Revise the lines from the line with "This screenshot has width=907, height=582." to the line with "click(x=147, y=89)", putting "Access the" wherever "Open the" appears and leaving everything else as it is. Return only those lines.

--- start of DATASET CONTENT ---

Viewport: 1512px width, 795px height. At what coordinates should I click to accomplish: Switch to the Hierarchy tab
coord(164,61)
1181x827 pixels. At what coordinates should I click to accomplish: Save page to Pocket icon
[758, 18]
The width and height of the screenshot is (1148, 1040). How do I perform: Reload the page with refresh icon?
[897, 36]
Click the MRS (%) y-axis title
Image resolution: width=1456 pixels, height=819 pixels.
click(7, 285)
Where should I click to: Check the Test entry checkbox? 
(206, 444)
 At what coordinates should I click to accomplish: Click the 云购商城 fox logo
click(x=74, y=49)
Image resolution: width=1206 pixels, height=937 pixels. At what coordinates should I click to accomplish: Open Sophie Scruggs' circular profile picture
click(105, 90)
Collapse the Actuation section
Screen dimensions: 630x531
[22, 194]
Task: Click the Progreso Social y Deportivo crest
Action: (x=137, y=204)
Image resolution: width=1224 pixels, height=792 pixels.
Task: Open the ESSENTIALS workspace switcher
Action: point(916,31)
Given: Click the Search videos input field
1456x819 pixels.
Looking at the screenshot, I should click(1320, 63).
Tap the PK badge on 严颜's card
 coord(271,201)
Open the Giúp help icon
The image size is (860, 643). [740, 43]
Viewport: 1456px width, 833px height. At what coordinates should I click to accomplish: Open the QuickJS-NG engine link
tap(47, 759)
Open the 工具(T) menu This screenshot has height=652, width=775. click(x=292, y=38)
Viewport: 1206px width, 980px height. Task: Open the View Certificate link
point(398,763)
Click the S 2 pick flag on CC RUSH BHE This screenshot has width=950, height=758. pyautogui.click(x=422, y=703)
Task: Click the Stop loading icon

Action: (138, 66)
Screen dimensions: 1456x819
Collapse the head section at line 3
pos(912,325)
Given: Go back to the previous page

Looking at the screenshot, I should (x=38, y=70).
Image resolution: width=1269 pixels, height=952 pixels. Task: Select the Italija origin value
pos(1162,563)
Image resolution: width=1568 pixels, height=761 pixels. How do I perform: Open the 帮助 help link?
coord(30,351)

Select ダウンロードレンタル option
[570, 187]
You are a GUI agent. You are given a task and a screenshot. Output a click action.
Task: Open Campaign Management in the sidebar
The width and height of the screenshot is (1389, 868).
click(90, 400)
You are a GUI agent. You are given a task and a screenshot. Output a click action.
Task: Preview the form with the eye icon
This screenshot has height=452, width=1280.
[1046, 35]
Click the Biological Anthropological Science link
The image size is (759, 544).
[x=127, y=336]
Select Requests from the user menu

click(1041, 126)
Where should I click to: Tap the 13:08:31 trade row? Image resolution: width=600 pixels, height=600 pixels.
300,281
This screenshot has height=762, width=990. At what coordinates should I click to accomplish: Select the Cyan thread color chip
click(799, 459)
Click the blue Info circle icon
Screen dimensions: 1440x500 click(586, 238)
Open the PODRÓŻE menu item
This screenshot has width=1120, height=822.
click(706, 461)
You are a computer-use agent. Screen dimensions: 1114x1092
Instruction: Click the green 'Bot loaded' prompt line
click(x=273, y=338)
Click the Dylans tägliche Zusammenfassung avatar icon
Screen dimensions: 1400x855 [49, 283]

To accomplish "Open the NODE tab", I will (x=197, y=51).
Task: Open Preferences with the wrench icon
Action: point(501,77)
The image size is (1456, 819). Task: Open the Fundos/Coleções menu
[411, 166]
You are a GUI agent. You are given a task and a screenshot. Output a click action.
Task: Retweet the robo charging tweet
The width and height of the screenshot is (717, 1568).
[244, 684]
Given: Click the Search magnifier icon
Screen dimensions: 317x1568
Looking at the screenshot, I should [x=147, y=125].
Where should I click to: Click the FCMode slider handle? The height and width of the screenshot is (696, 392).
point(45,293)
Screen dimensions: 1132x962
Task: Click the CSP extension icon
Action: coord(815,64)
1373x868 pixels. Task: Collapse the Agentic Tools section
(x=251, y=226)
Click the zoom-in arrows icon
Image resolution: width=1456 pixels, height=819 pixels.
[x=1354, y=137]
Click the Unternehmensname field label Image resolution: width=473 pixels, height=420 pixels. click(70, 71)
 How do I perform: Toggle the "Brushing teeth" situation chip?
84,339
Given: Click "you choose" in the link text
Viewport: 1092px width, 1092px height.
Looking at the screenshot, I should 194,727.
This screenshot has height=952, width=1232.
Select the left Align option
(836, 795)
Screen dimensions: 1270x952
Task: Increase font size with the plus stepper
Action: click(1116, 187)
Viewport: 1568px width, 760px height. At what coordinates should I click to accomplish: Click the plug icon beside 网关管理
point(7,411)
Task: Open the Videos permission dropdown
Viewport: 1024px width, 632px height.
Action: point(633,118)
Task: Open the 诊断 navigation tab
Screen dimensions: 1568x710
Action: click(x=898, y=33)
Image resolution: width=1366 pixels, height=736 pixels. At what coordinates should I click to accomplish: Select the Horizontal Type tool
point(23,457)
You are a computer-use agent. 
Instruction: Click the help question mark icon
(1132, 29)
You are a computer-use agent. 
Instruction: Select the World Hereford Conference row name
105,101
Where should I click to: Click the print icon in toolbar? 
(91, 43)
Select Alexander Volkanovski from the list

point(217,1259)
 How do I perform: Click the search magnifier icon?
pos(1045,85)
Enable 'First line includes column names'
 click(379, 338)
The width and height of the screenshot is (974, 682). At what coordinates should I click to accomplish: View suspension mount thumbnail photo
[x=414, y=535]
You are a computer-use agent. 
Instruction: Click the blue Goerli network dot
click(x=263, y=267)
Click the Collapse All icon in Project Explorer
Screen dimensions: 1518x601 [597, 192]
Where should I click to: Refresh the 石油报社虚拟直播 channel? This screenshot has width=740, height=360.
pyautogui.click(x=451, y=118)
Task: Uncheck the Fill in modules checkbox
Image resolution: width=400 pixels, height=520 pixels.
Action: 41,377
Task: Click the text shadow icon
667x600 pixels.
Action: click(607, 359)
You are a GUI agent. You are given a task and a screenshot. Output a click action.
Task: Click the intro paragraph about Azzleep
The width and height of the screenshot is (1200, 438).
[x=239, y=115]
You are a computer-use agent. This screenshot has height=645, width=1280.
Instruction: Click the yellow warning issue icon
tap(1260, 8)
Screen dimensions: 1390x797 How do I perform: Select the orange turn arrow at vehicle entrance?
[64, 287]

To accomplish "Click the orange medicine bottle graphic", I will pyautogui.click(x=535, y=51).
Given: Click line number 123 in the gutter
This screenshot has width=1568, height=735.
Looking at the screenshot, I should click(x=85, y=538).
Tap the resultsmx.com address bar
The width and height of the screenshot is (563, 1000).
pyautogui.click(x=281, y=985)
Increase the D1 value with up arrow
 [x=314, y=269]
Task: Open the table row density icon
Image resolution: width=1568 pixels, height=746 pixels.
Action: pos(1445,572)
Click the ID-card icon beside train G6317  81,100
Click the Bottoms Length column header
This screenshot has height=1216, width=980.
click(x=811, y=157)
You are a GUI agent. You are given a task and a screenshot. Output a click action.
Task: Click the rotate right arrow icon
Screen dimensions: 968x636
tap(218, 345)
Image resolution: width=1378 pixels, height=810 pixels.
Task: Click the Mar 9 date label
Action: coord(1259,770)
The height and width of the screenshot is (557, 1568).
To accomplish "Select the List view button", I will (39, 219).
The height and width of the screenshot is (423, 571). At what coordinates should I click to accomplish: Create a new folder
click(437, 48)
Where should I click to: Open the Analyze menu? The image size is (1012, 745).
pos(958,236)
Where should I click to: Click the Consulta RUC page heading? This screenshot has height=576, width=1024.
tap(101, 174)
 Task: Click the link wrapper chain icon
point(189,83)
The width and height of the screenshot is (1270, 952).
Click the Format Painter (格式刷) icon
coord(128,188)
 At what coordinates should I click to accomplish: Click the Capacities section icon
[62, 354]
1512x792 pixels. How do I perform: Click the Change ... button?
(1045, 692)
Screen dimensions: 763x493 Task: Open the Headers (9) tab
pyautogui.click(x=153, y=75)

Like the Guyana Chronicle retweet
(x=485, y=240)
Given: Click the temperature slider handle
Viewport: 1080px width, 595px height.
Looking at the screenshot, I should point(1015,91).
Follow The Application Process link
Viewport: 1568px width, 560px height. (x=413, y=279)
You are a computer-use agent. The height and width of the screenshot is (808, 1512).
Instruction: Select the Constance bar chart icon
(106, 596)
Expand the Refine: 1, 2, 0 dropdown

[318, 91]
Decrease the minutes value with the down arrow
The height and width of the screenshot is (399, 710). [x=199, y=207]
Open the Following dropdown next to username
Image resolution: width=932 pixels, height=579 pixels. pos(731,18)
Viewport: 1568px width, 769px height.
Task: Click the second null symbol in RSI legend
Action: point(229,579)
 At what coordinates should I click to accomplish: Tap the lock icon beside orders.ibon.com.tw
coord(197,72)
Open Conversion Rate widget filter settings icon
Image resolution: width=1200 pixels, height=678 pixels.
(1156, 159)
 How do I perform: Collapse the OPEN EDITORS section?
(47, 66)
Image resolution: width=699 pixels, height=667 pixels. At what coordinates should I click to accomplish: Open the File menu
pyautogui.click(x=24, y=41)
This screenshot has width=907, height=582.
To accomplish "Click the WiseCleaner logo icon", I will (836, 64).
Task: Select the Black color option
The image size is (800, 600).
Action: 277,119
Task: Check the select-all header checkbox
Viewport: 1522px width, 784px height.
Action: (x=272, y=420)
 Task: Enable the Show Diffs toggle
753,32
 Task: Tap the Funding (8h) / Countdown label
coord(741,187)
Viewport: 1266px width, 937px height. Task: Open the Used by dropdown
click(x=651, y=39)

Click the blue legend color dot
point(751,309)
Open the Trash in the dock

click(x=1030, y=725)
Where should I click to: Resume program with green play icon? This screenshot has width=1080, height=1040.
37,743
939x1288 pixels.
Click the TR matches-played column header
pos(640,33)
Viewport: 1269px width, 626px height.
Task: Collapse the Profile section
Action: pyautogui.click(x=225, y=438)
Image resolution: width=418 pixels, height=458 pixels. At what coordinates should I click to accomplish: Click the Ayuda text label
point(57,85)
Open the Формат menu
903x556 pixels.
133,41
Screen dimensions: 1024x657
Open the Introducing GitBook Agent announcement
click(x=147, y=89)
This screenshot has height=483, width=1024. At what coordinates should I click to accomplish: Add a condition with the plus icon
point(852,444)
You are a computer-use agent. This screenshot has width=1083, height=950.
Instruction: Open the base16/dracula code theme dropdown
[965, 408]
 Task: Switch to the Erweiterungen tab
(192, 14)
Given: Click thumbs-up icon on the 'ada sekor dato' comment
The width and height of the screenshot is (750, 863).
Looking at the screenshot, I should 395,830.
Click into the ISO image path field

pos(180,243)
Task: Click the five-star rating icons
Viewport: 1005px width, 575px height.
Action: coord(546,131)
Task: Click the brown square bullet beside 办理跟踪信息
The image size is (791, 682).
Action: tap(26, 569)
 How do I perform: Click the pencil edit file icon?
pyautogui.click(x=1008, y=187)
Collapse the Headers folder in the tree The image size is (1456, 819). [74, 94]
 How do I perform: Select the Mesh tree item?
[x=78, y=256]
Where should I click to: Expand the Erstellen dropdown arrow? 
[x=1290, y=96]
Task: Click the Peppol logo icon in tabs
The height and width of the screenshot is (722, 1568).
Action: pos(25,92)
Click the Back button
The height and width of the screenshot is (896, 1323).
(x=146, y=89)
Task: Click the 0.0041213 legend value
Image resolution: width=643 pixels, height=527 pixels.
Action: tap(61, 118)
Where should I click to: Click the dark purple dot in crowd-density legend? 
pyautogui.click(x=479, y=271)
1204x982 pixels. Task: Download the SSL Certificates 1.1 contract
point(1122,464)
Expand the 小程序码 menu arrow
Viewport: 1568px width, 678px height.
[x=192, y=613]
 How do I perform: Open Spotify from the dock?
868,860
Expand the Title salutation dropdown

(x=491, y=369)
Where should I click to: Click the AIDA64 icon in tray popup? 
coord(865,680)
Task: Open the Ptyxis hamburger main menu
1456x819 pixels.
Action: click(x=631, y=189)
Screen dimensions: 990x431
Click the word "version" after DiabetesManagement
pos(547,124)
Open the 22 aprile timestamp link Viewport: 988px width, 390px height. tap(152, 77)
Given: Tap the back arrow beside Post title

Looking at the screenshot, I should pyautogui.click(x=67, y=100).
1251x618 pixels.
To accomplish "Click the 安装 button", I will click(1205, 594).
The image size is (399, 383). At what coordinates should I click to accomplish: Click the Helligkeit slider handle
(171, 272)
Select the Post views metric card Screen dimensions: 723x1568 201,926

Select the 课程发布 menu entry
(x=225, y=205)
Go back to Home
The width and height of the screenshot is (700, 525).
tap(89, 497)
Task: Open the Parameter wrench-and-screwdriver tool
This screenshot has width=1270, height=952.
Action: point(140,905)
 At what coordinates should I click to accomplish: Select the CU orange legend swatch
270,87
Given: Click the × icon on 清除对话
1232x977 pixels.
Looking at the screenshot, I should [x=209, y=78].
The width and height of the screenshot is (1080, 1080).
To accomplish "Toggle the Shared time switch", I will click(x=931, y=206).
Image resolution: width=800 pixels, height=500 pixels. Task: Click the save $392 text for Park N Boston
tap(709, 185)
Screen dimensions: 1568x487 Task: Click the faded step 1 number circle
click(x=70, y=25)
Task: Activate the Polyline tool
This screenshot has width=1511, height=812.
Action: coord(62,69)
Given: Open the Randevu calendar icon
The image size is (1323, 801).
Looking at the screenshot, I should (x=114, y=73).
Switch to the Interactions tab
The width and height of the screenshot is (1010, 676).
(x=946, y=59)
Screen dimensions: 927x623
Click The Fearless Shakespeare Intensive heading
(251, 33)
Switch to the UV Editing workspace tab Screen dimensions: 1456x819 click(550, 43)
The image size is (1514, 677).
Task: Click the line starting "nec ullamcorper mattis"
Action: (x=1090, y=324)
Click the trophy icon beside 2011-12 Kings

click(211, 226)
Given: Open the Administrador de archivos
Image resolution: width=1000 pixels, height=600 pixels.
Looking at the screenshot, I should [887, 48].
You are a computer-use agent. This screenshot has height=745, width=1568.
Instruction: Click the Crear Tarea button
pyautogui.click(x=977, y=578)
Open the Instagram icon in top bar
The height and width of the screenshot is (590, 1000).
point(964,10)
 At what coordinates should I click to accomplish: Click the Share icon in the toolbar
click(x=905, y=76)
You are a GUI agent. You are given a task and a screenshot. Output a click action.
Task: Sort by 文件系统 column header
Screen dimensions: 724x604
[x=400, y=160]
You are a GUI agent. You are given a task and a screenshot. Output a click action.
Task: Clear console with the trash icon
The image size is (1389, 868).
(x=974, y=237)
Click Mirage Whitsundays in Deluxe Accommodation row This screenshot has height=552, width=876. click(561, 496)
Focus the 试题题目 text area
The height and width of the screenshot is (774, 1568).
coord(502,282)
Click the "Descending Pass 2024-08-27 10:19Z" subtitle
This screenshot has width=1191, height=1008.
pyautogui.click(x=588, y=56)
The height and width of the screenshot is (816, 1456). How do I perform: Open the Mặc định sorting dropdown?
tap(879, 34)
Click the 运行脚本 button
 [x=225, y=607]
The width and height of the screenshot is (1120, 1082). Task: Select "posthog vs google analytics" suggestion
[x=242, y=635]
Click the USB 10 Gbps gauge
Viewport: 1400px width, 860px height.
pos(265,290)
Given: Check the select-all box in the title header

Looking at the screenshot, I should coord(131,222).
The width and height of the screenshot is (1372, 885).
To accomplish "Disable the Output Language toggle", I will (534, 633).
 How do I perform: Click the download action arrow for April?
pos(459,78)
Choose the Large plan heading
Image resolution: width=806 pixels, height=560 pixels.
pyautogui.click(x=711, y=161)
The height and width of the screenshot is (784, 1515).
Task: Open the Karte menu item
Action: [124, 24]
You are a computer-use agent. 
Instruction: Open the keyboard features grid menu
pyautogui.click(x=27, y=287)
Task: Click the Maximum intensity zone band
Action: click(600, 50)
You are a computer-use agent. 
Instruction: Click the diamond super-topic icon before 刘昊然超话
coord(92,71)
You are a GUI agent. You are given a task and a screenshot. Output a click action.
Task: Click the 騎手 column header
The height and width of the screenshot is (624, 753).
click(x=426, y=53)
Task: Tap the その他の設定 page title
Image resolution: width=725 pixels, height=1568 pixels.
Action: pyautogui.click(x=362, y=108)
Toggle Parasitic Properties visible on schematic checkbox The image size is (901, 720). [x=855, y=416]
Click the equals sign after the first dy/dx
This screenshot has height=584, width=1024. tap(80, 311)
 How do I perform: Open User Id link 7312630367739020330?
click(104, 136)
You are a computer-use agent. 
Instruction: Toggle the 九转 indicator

--- end of DATASET CONTENT ---

OUTPUT OF THE EXERCISE ::
This screenshot has width=907, height=582.
To accomplish "Click the WiseCleaner logo icon", I will (836, 64).
Task: Select the Black color option
The image size is (800, 600).
Action: 277,119
Task: Check the select-all header checkbox
Viewport: 1522px width, 784px height.
Action: (x=272, y=420)
 Task: Enable the Show Diffs toggle
753,32
 Task: Tap the Funding (8h) / Countdown label
coord(741,187)
Viewport: 1266px width, 937px height. Task: Access the Used by dropdown
click(x=651, y=39)

Click the blue legend color dot
point(751,309)
Access the Trash in the dock

click(x=1030, y=725)
Where should I click to: Resume program with green play icon? This screenshot has width=1080, height=1040.
37,743
939x1288 pixels.
Click the TR matches-played column header
pos(640,33)
Viewport: 1269px width, 626px height.
Task: Collapse the Profile section
Action: pyautogui.click(x=225, y=438)
Image resolution: width=418 pixels, height=458 pixels. At what coordinates should I click to accomplish: Click the Ayuda text label
point(57,85)
Access the Формат menu
903x556 pixels.
133,41
Screen dimensions: 1024x657
Access the Introducing GitBook Agent announcement
click(x=147, y=89)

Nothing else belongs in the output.